The actor spent a lifetime in front of the camera — but
he always wanted to teach.
Tony Danza is
quoting Shakespeare to me, and it goes a little something like this:
There is a
tide in the affairs of men.
Which, taken
at the flood, leads on to fortune;
Omitted, all
the voyage of their life
Is bound in
shallows and in miseries.
On such a full
sea are we now afloat,
And we must
take the current when it serves,
Or lose our
ventures.
Of course, we all
know that those are the words of Brutus in Act 4, Scene 3 of
Julius Caesar. And, we know whereof Danza speaks. It’s all about
choices, and he’s made a lot of them. In his mere 61 years, he chose
many lives: actor, boxer, song-and-dance man, father, talk-show
host. And now — at
last, the vocation he’s always dreamed of: teaching.
While
we’re at it, add one more vocation to his long list: writer. In
fact, he’s writing about being a teacher. His current book has the
attention-grabbing but honest title of I Want to Apologize to
Every Teacher I’ve Ever Had [Crown Publishing]. It’s a memoir
based on his experiences as a 10th grade English teacher in a
Northeast Philadelphia public school. The experiment was recently
captured in a short-lived A&E reality series called Teach: Tony
Danza.
“Being a
first-year teacher is hard enough,” he tells me, “but imagine trying
to do it on camera.”
Unlike most
people, Danza does more than imagine; he acts. He does. And his
difficult teaching stint — recorded for millions to see — set
off a tidal wave of memories about his own Brooklyn education — or
lack thereof.
“I look back on
my high school years,” he says, “and I wonder — like
a lot of people — why I didn’t try harder? Why didn’t I engage more? Why
didn’t I learn more? What might my life have been like had I done
that?”
Not that he
scored so badly. While a neighborhood punk boxer, he was scouted and
plucked from obscurity to be a part of the legendary cast of the
classic series Taxi, starting in 1977. He was hired on his
charisma alone; he had not a drop of acting experience. From there,
he never looked back. Until now.
“I was lucky
because I was surrounded by these incredible people,” he says of his
castmates, “who were not only wonderful — so great to watch and work with — but they really went out of their way to make me feel
comfortable. I have a feeling it was making the best of a bad
situation. They were getting this fighter who never acted. Let’s
help him. And they did. They were so welcoming.”
That gig led to
another TV classic, Who’s the Boss, where he expanded his
acting and comedy chops, but his character was still named Tony.
“We tried to do
timeless subjects,” he explains. “You know — friendship, loyalty, trust — all
of those things that you know are going to stick around in society.

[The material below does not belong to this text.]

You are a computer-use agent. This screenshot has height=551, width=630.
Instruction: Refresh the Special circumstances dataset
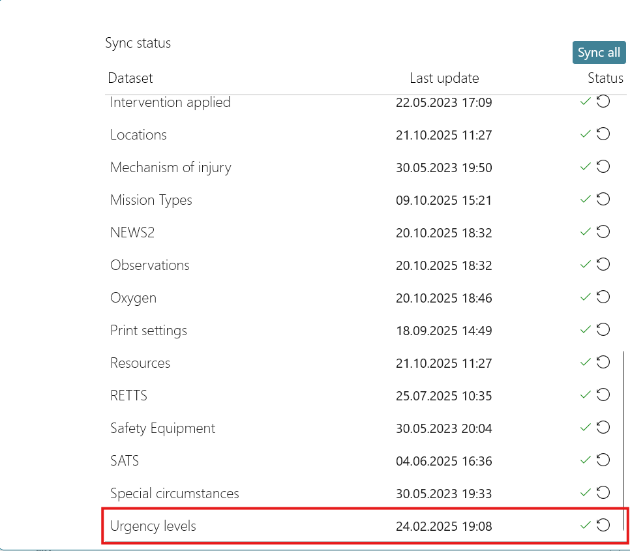click(603, 493)
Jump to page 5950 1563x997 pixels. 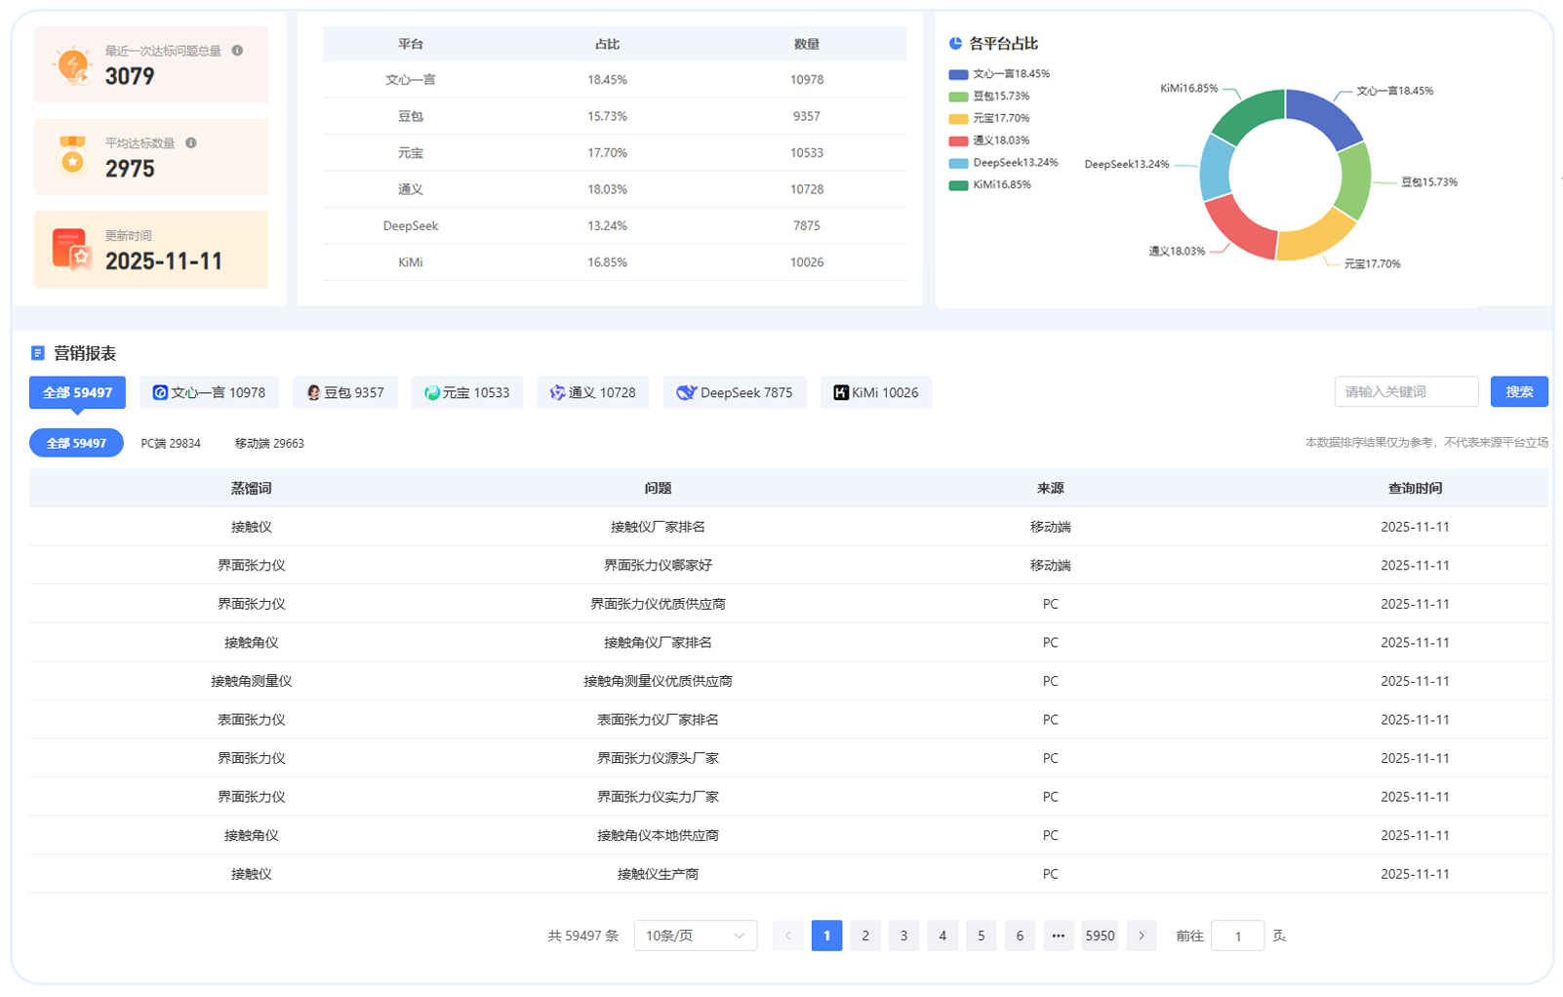[1100, 936]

I think the clothes date the show very badly, but I don’t think the
themes do. I also think that the comedy stands up.”
Well-suited for a
stand-up guy who originally attended college to become a teacher,
but life somehow got in the way.
“I wanted to be a
teacher and I never did it,” he says. “It stayed with me. In
Who’s the Boss, the character Tony ends up being a teacher. It’s
always been a motif in my mind.”
Of
course, times have changed a bit since Danza’s school days. Indeed,
times have changed, but people haven’t.
“Kids are still
kids, but they are besieged by a barrage of messages in our culture
that undermines an education,” he says. “You tell kids that good
behavior and hard work will pay off, then they go home and watch
whatever show they want to watch — you name it — and
they come back and tell me, ‘No, wait a minute, good behavior
doesn’t pay off and I don’t think those people are working hard.’”
Answers, Teach?
“We are all
talking a good game and it’s easy to blame the teachers,” he says,
“but in the long run, we all have to be a part of the solution.”
For Danza, the
path toward solution is to take it personally.
“I was always
trying to tie everything to students’ lives,” he says, “not just to
learn it for learning’s sake, but how does it affect them
personally? How come Shakespeare was so hip in 1500? How does he
know what we’re feeling right now?”
Which leads, of
course, to another quote, but this time from the playwright Arthur
Miller.
“The best thing
we can hope for is that we end up with the right regrets,” Danza
says. “I got a couple of mine, and I got a couple that ain’t so
right, but that’s another story.”
In the meantime, his book, with its apologetic title, is scoring big
points with the very people he once rejected, and who he now
embraces with a full heart.
He says, “Teachers are walking up to me on the street saying, ‘I
accept your apology.’”
Email
us Let us know what you
think.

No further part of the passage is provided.